Elle ouvrit les yeux, son regard se perdant dans les ombres des arbres autour d'elle. Il y avait quelque chose dans ces mots qui la dérangeait profondément, quelque chose qu'elle n'était pas prête à admettre. Mais elle sentait la vérité se frayer un chemin à travers son esprit, lentement, inexorablement.
- Si je suis cette chose... cette "créature", qu'est-ce que je dois faire ? Comment je trouve la paix ? demanda-t-elle d'une voix presque brisée, les mots trébuchant sur ses lèvres. Comment je trouve la vérité ?
Darius la regarda avec une intensité qui, cette fois, semblait presque humanisée. Il fit un geste lent, presque imperceptible, vers la forêt environnante.
- La vérité ne se trouve pas dans la violence, Elena. Elle se trouve dans l'acceptation. Tu dois t'affronter toi-même, et cela commencera ici, dans ce lieu. Viens. Tu dois comprendre la véritable nature de ce que tu chasses avant de pouvoir tuer quoi que ce soit.
Il fit un pas en arrière, et elle suivit son mouvement, bien qu'un sentiment étrange de réticence emplissait son corps. Ce n'était pas de la peur, pas exactement. Mais il y avait quelque chose de profondément dérangeant dans le fait de suivre un lycan, celui-là même qu'elle avait juré de détruire, dans une forêt aussi ancienne et menaçante.

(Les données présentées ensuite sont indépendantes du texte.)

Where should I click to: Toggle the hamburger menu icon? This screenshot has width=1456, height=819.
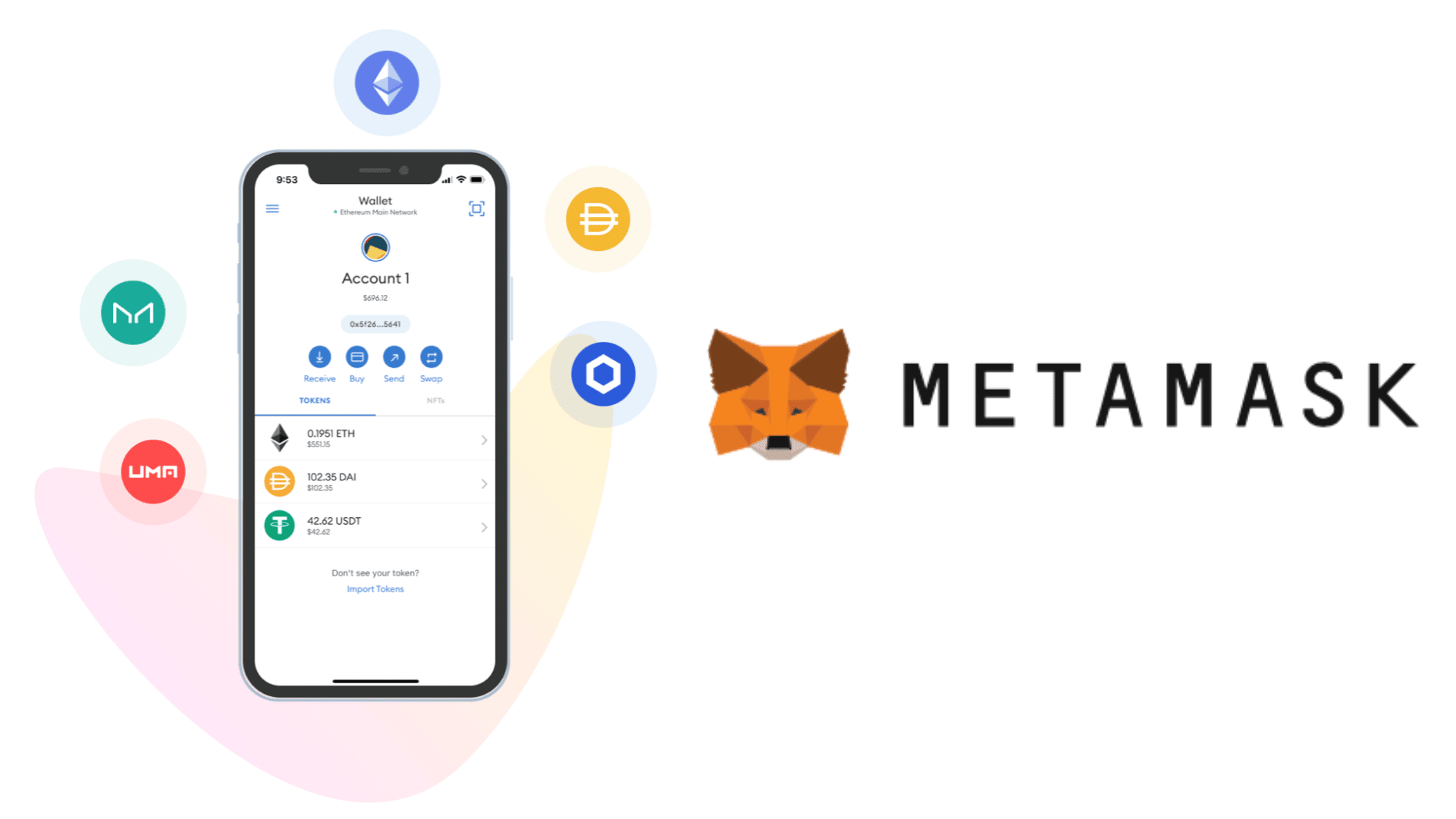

- D'où ça commence, Darius ? demanda-t-elle en retrouvant sa voix, plus ferme cette fois. D'où commence cette "vérité" que tu veux m'imposer ?

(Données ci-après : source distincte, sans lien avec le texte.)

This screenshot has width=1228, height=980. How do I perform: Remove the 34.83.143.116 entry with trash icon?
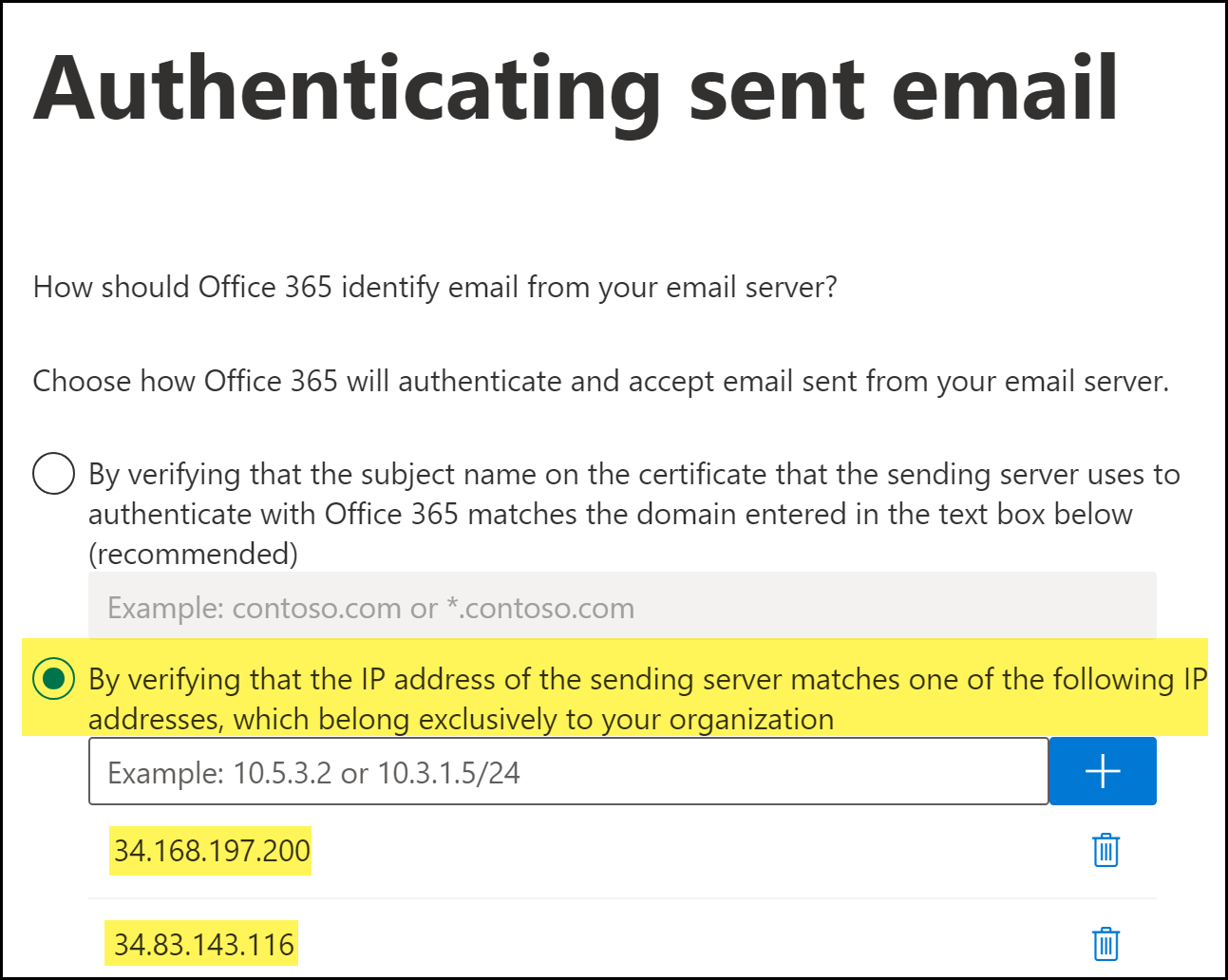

Darius s'arrêta net. Il se tourna vers elle, son expression indéchiffrable, avant de répondre d'un ton qui semblait se répercuter dans l'air lui-même :
- Le début de la vérité, Elena, commence là où tout a commencé pour toi. Là où la haine t'a forgée. Le passé. Et ce qui se cache sous la surface de ta mémoire.
Ses mots frappèrent Elena comme un éclair. Le passé. Elle savait ce qu'il voulait dire. Mais pouvait-elle vraiment affronter tout ce qu'elle avait enfoui depuis tant d'années ? Et si ce qu'elle découvrirait la détruisait encore plus ?
Le vent se leva, sifflant à travers les arbres comme une litanie ancienne, et Elena comprit qu'elle n'avait plus le choix. Elle devait suivre Darius dans l'obscurité de la forêt. Mais chaque pas la rapprochait d'une vérité qu'elle redoutait plus que tout.